Den Selbstgerechten ordentlich auf den Schlips treten. Kaum einer kann das hierzulande derzeit besser als Georg Schramm. Wie auf der Bühne, so beweisen seine geschliffenen Pointen in seinem ersten Buch, dass politisches Kabarett der alten Prägung auch heute ein breites Publikum finden kann. In der vorliegenden, kommentierten Best-of-Sammlung deuten drei seiner Figuren die Geschichte jeweils in ihrem Sinn: der Rentner Dombrowski, Oberstleutnant Sanftleben und das sozialdemokratische Urgestein August, die Kabarett-Fans ja bereits von der Bühne kennen.
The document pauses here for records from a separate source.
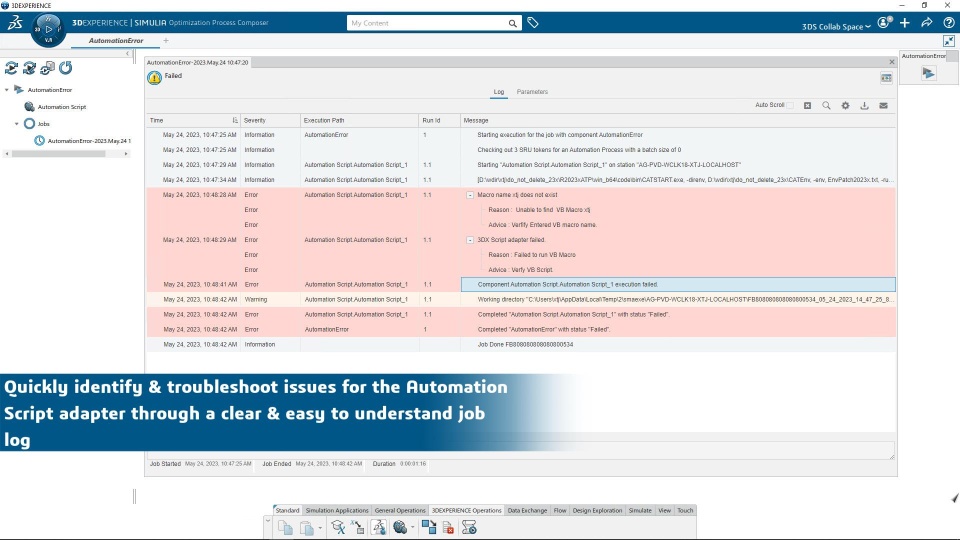Viewport: 960px width, 540px height.
Task: Close the AutomationError job log panel
Action: pos(891,62)
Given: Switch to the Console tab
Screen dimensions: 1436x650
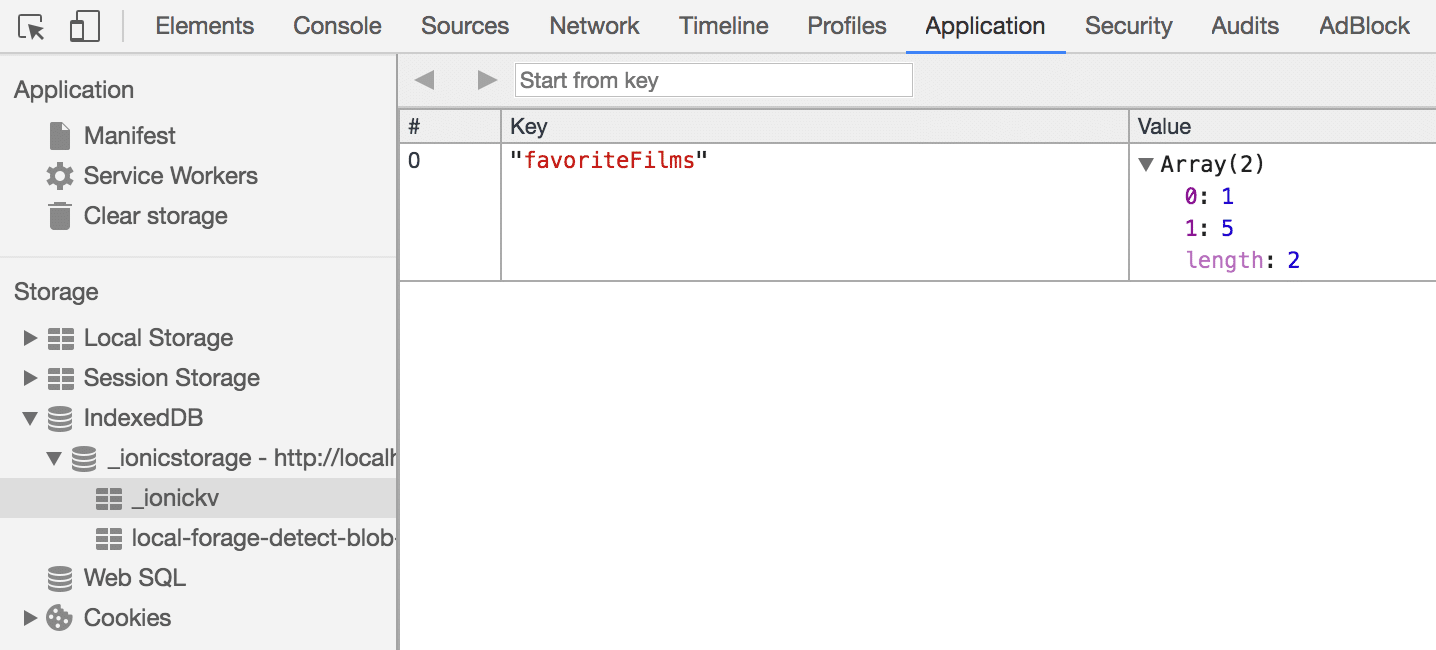Looking at the screenshot, I should click(x=337, y=27).
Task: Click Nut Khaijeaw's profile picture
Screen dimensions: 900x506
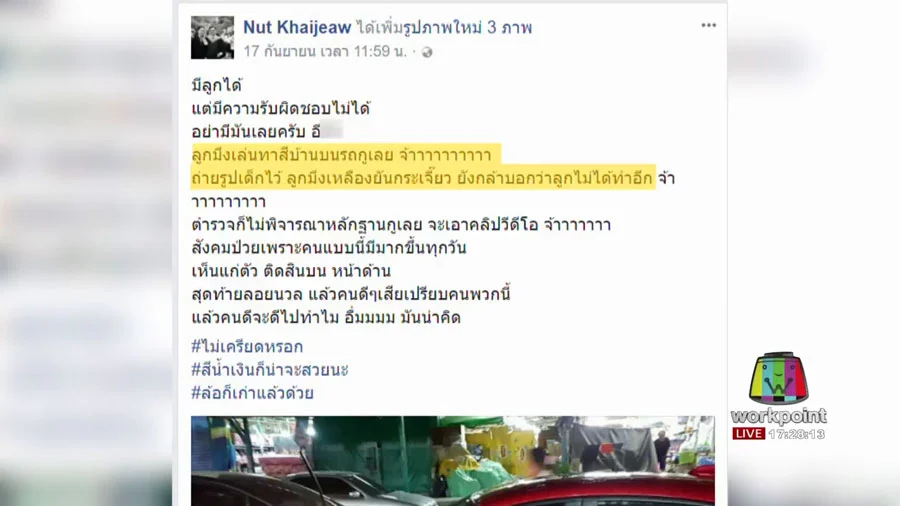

Dombrowski alias Georg Schramm brilliert mit seinen ausformulierten, selbst nach Jahren an nichts verlierenden Gedankengängen auch als reiner Text auf dem Papier. Seine im besten und umfassenden Sinn hintergründigen Figuren sind weit mehr als nur dramaturgische Staffage für klamaukige Dialekteffekte, sondern sie vereinen in sich stets eine Summe an Leben und Erfahrung, die über den Schlagwortabtausch hinweg unmittelbar zu Herzen geht und für ein Wiedererkennen sorgt.
Dieses Buch ist jedenfalls weit mehr als ein wohlfeiler Abklatsch üblicher medialer Vervielfältigung. Georg Schramms bedacht komponierte Werkschau macht aus seinen einzelnen Kabaretttexten wiederum ein großartiges Ganzes, dessen hellsichtige Brisanz hierzulande leider nur wenig Konkurrenz hat.